Chaque gouvernement refilant la « patate chaude » à son successeur depuis 69
ans, on est arrivé cette fois au bout du système, les « actifs »
d’aujourd'hui condamnés à payer deux fois : pour les retraités actuels et
pour leurs propres retraites. Cette double peine survient au moment même où
la crise financière conduit à une augmentation inéluctable des impôts.
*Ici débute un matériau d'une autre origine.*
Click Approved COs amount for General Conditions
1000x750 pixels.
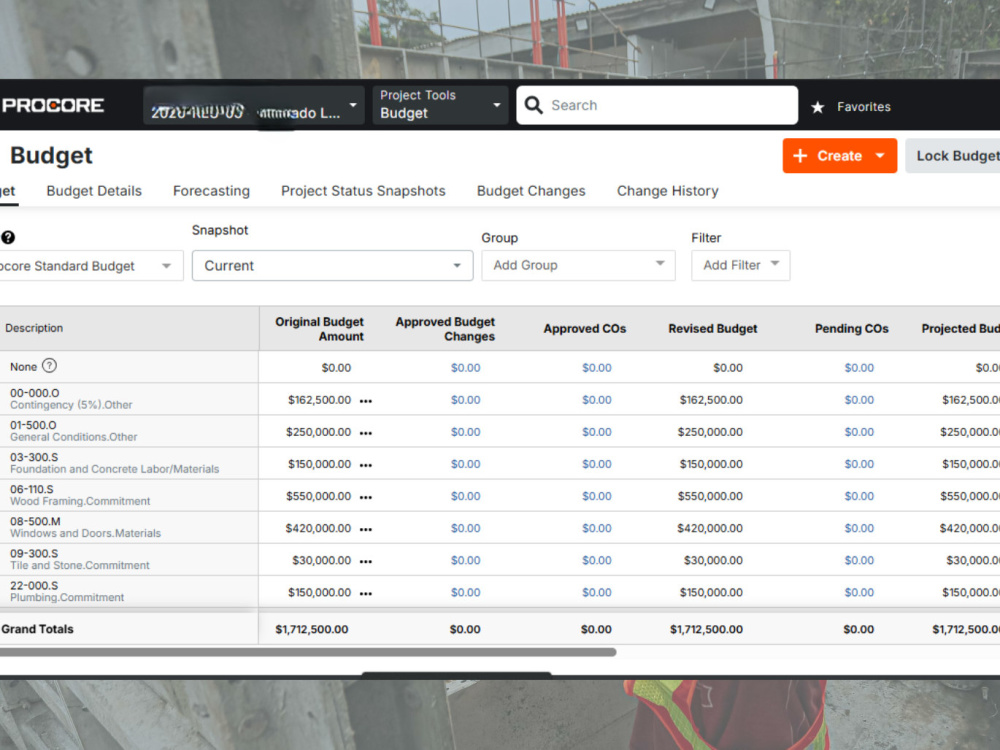pos(596,432)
A la décharge de Vichy, on observera que le maréchal ne pouvait prévoir que
le jeune Mitterrand qu’il recevait à l’Hôtel du Parc alourdirait encore,
avec l’appui de la même CGT, la charge explosive de la bombe allumée en
1941. Si le cadavre de Pétain bouge encore, c’est en partie grâce au relais
du socialisme français…
Philippe Simonnot
(1) Pierre Laroque, Souvenirs.
(2) Jacques Bichot, Les politiques sociales en France, Armand Colin.